I've done some experiments with low-cost robotics platforms. I found that Tamiya have cheap kits (they used to be cheap years ago, when I did this) which are good for this, namely the Tamiya 70068 Wall Hugging Mouse kit and the Shovel Dozer if you need dozer-type traction! I modified the wall hugging mouse, adding larger model airplane wheels to allow it to operate on carpet, and gutting the "electronics" (if you can call a single microswitch "electronics"), replacing it with a PIC16C84 microcontroller, L293D H-Bridge DC Motor driver chip (actually 2 piggy-backed to supply more current).

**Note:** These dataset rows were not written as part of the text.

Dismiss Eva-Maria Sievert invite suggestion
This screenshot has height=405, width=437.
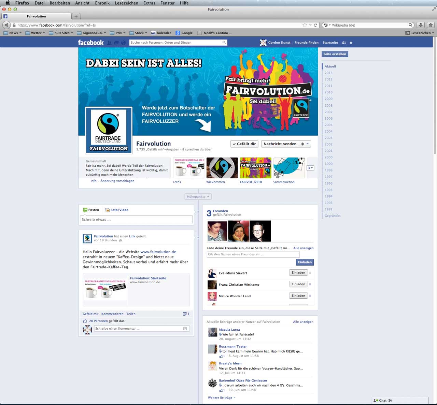310,273
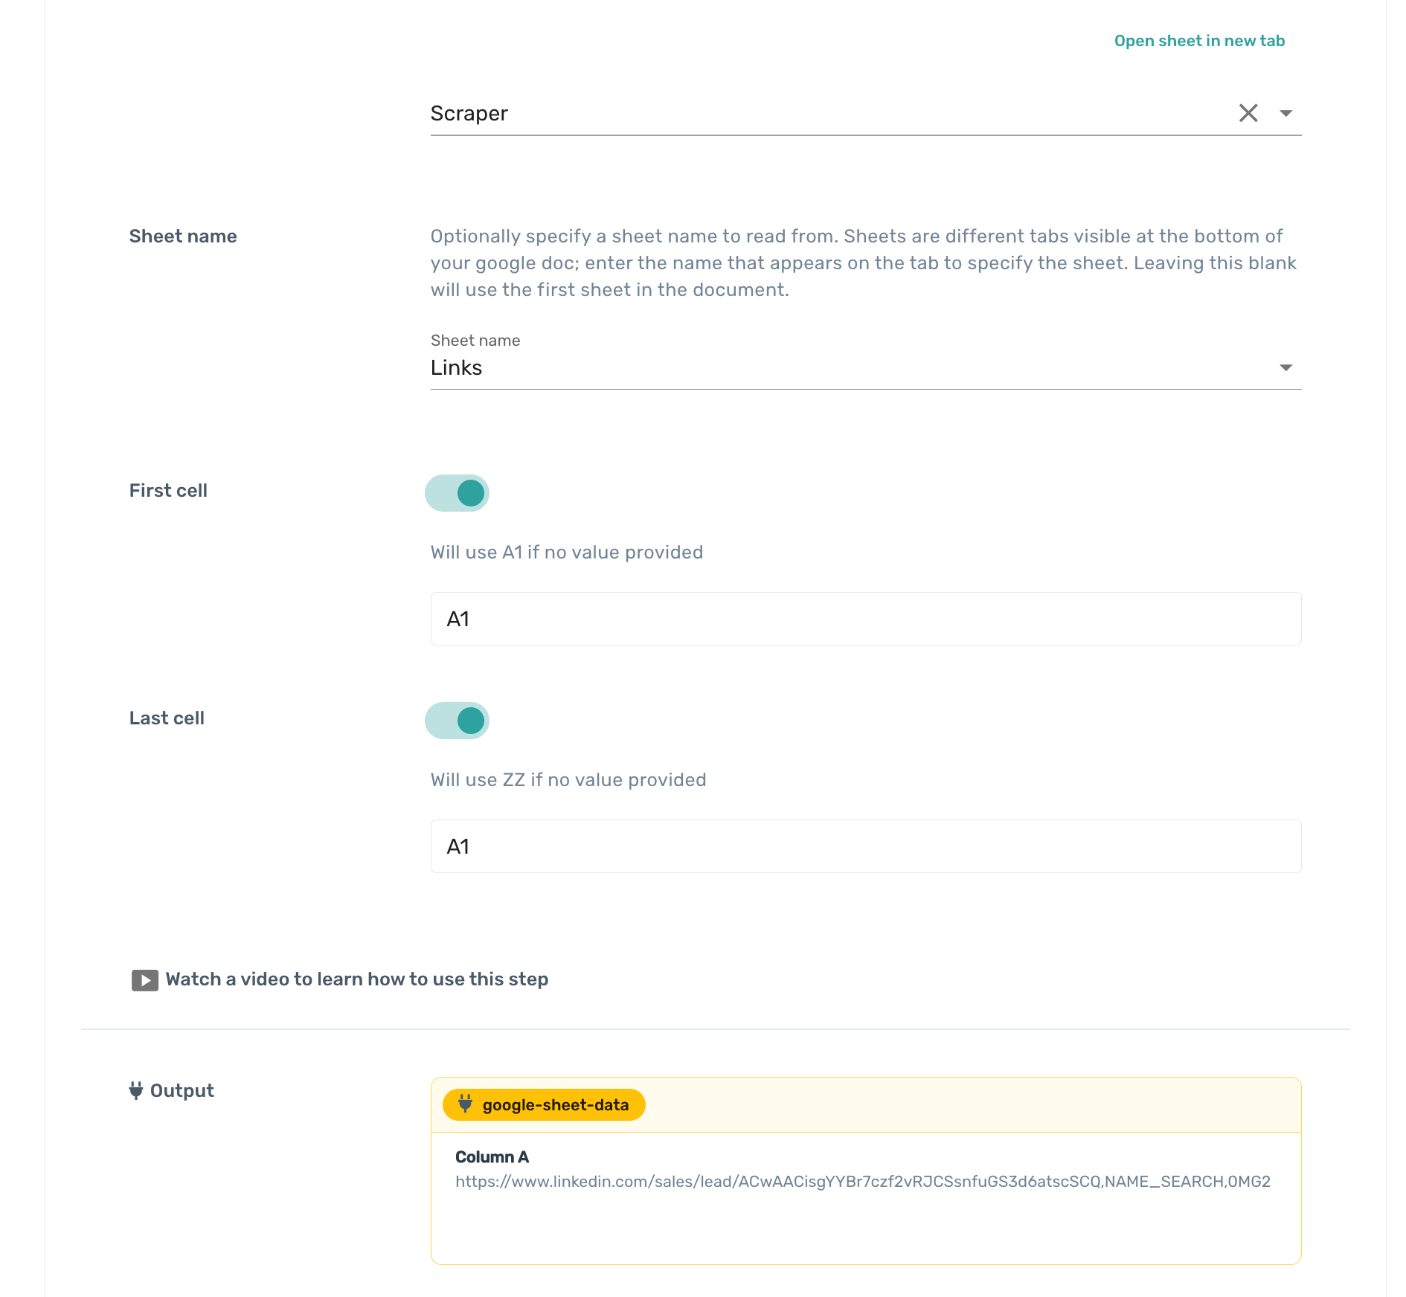Viewport: 1406px width, 1297px height.
Task: Click the Last cell A1 input field
Action: pyautogui.click(x=865, y=846)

A basic TTL oscillator running at 40kHz drives 2 near-infrared LEDs and is controlled by the micro. The micro reads a Sharp infrared remote-control sensor to see if any objects have bounced any of the infrared light back, thus forming a "radar" object detection scheme. The microcontroller then switches the motors accordingly. The rest of the smarts are in the software. One day I'll get around to putting circuit details and maybe some software routines on here.

OK, so it isn't anything like the Wall Hugging Mouse anymore as I also gutted the motors and worm drives and replaced them with the Tamiya Dual Motor Gearbox kit. This provided much needed grunt and is controlled by the electronics described above.

A modified Tamiya Wall Hugging Mouse.

Top right is the Sharp infrared sensor atop the batteries (1x 9V and 4x AA)

The Tamiya Shovel Dozer kit has good traction, can drive over things almost it's own height, and has plenty of room on the chassis for electronics. It comes with the dual motor gearbox, which you can also buy separately. It was cheap back when I bought it.

Closeup of the mouse controller. I found a single L293D got very hot so I piggy backed 2 of them to double the current handling and soldered a heatsink across the 2 centre ground pins on each side. I got the heat fins from an old audio chip, but any old aluminium cut to shape will do.